Dégâts des eaux et incendie : Une nouvelle gestion des sinistres à partir du 1er juin 2018

Dégâts des eaux et incendie : Une nouvelle gestion des sinistres à partir du 1er juin 2018

A partir du 1 juin 2018 la nouvelle convention d’indemnisation et de recours des sinistres immeuble (IRSI) remplacera la convention CIDRE et sera commune aux sinistres dégâts des eaux et incendie inférieurs à 5000 euros. De nouvelles règles sont applicables pour la recherche de fuite ainsi que pour les propriétaires non occupants.

Tant attendue depuis des années, du côté des professionnels de l’immobilier comme du secteur de l’assurance, la Convention d’Indemnisation Directe et de Renonciation à Recours en Dégâts des Eaux (« CIDRE ») a été revisitée. Sa nouvelle version, baptisée convention d’Indemnisation et de Recours des Sinistres Immeubles (IRSI), entrera en application le 1er juin 2018.
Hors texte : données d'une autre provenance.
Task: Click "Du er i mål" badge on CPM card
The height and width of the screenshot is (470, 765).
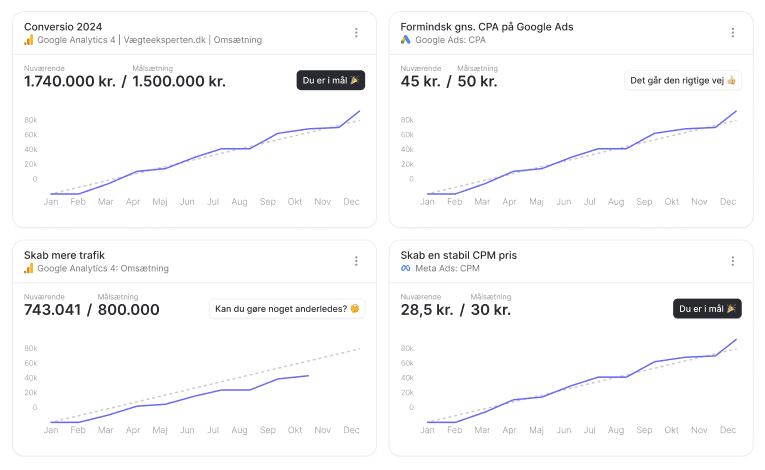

Rappelons que le régime actuel régi par les conventions Cidre et Cide-Cop, concerne les sinistres dans une copropriété, lorsqu’au moins deux contrats d’assurance sont concernés et si le sinistre ne dépasse pas 1600 euros HT (pour les dégâts matériels) ou 800 euros HT (pour les dégâts immatériels). L’assureur du lésé intervient et ne peut exercer de recours à l’encontre de l’assureur du responsable. Lorsque les dommages sont supérieurs à 1.600 € HT, c’est la convention Cide-Cop qui est applicable sans se substituer réellement au droit commun.

Avec ce système dont le plafond de convention n’a pas évolué depuis plus de 40 ans, la majorité des sinistres sont pris en charge par les assureurs multirisques immeuble ce qui combiné à un parc immobilier vieillissant coûte de plus en cher aux copropriétés. De plus, en cas de sinistres à répétition, l’abandon de recours peut pénaliser l’assuré qui verra son contrat résilié pour sinistralité élevée. Une réforme était donc nécessaire, elle a été rendu possible par la promulgation de la loi ALUR en 2014 et l’instauration d’une obligation d’assurance Responsabilité civile pour le copropriétaire non occupant ouvrant ainsi une voie à une nouvelle convention.

Sans remettre en cause profondément la gestion des sinistres en copropriété, les nouvelles dispositions suivent les récentes évolutions légales et économiques en responsabilisant les copropriétaires défaillants. La mise en application de cette nouvelle convention nommée IRSI, Convention d’Indemnisation et de Recours des Sinistres Immeuble, devrait débuter par une phase de test à compter de juin 2018 pour une validation définitive courant 2020, après accord avec les différents intervenants (compagnies, experts, intermédiaires) qui entrainera l’abrogation de la convention CIDRE.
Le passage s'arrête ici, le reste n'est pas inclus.